### Artikel

Bissu hidup dalam kepercayaan tradisional komunitas kecil di Kecamatan Segeri, Kabupaten Pangkep, Sulawesi Selatan. Dewasa ini, hanya tersisa sedikit Bissu. Itupun dianggap tak lagi sehebat para Bissu sebelumnya. Pada Juni 2011, Bissu Puang Matoa Saidi, salah seorang dari sedikit golongan Bissu Bugis yang tersisa juga sudah meninggal.
Padahal, Puang Matoa Saidi yang bertindak sebagai pemimpin Bissu, juga dikenal sebagai satu-satunya penghafal naskah sastra Bugis, Sureq La Galigo, naskah sastra terpanjang di dunia, melebihi kisah Mahabrata dan Ramayana.
Dalam manuskrip kuno yang mencapai 9.000 halaman folio itu, banyak menceritakan tentang kehadiran Bissu sebagai penyempurna peran dari dewa yang diturunkan dari langit (Dunia Atas) untuk memerintah di Bumi (Dunia Tengah), dan kawin dengan dewa yang dimunculkan dari lautan (Dunia Bawah). Diceritakan juga peran Bissu yang melengkapi kisah Tomanurung (manusia pertama di Bumi versi orang Bugis) dan generasi-generasi berikutnya.

### Baris Data
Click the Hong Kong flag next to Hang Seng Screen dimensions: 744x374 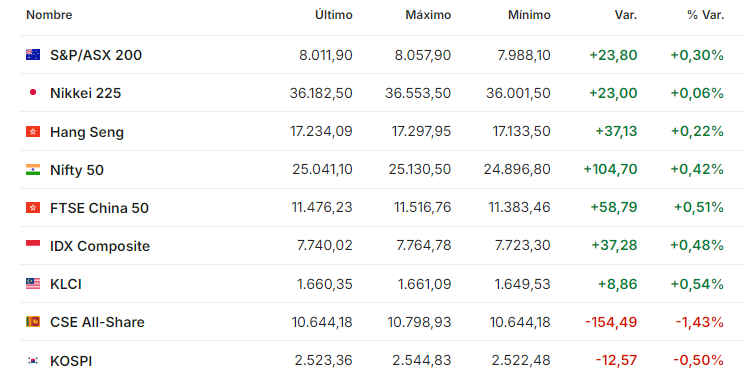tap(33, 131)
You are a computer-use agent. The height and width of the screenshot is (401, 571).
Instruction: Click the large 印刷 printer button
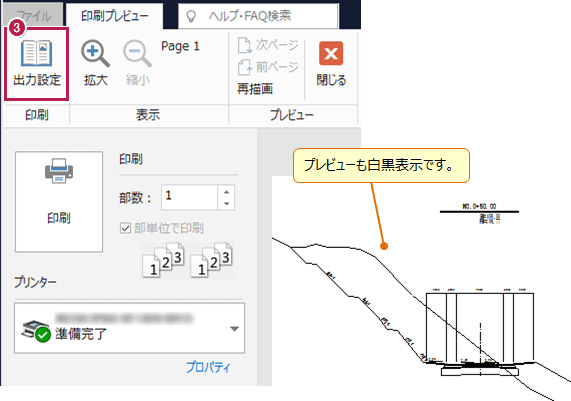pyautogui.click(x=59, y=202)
---
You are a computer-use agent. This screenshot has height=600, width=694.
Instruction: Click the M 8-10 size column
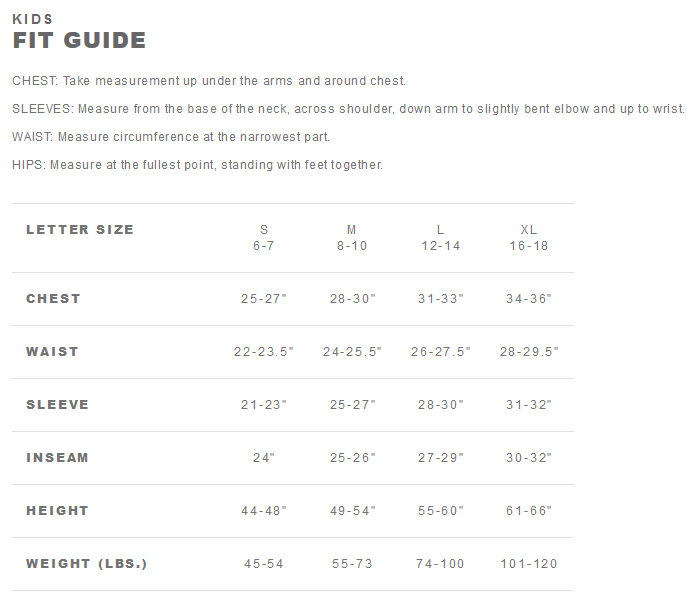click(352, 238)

### Tugas
1. Menurut artikel tentang Bissu, kapan Puang Matoa Saidi meninggal?
2. Tuliskan lanjutan artikel tentang Bissu, dimulai setelah kalimat terakhirnya.
Daftar di atas tidak diperlukan untuk mengerjakan tugas ini.

### Kunci Jawaban
1. Pada Juni 2011.

2.
Masih dalam manuskrip sastra kuno itu, dikisahkan bahwa Bissu pertama yang ada di bumi bernama Lae-lae, yang diturunkan bersama Tomanurung. Dari sini sebagian ahli sejarah meyakini tradisi Bissu berawal dari daerah Luwu, lalu menyebar ke berbagai daerah di Sulawesi Selatan. Mereka menyingkir dan bersembunyi di daerah Segeri ketika pemberontakan Darul Islam/Tentara Islam Indonesia (DI/TII) pimpinan Kahar Muzakkar di Sulawesi Selatan memburu mereka untuk dibasmi.
Tertatih-tatih bertahan dalam arus modernisasi, Bissu semakin tergerus zaman, terpinggirkan, dan nyaris ditelan waktu. Padahal, dari kacamata kekayaan khazanah budaya Nusantara, manusia-manusia ‘setengah dewa’ dari Tanah Bugis, ini, seharusnya tetap eksis. Selingan kali ini mengajak Anda menjelajahi dunia Bissu, yang dipercaya sebagai satu-satunya gender ke-5 di bumi manusia.
Jika dunia hanya mengenal dua gender (laki-laki dan perempuan), maka di Tanah Bugis, Sulawesi Selatan, sekelompok masyarakat membagi lima gender dalam komunitas mereka. Selain pria (oroane) dan wanita (makkunrai), ada calabai (pria yang berperilaku seperti wanita), ada calalai (wanita yang berperilaku layaknya pria), dan ada pula Bissu.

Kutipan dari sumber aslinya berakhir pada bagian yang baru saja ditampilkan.